All the while the bugler called the melody of the dance, the hastiest tarantella of merry, bursting passion. Faster and faster the music played. Philmon’s arms and face coated with glistening sweat as he labored to keep pace. Cheers swelled to deafening proportions. Earth was beside themselves with mirth, half laughing, half watching his sister’s wonderful smile with relish and joy.

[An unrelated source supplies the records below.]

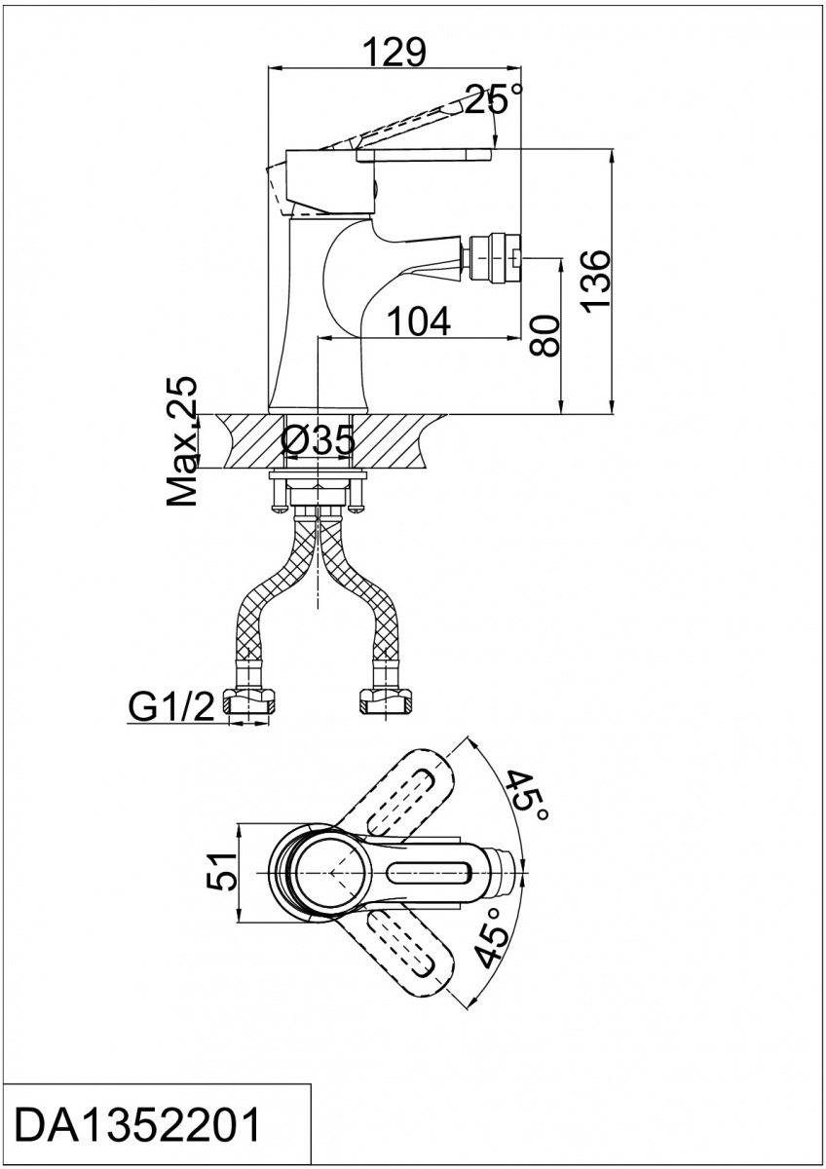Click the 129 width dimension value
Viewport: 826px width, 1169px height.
pyautogui.click(x=395, y=52)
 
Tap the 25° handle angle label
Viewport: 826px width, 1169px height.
pyautogui.click(x=493, y=98)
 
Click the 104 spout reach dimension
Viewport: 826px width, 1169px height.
pyautogui.click(x=419, y=321)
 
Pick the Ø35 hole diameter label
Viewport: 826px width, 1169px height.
pyautogui.click(x=318, y=441)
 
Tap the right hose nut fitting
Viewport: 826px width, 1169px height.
pyautogui.click(x=385, y=701)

Then the frolic was broken. Something was wrong. This was not the way it was supposed to be. A trumpet call. Clear and crying. No the village bugle. Not the dance. This was richer, wider, deeper. Then it was not alone, but a harmony of brass peeling over all, laying claim to all attentions, poignant, unearthly, weighty, regal.
The band and the bugle cut out. The final contestants went down at once, knocked from their places by the unexpected energies of the nervous crowd. The entire square was silent but for the a few hushed voices that rippled from the northwest corner. First a murmur, then something more like an earthquake shooting out from its epicenter, whispers from mouth to mouth became shouts until soon the entire crowd was shouting over each other to be heard.
“A vanguard?”
“It is the Shadowsun!”
“Could it really be?”
“It is, for certain.”
“He doesn’t exist.”
“That’s a stupid thing to say.”
“But its true!
“Yes, it is.”
“The Bastardking of Ambra?”
“That’s what I said.”
“Impossible”
“I told you so.”
“He’s alive.”
“Is it true?”
“I can see no better than you.”
“But there, look!”
“The Shadowsun rises from the City of Dark Walls again!”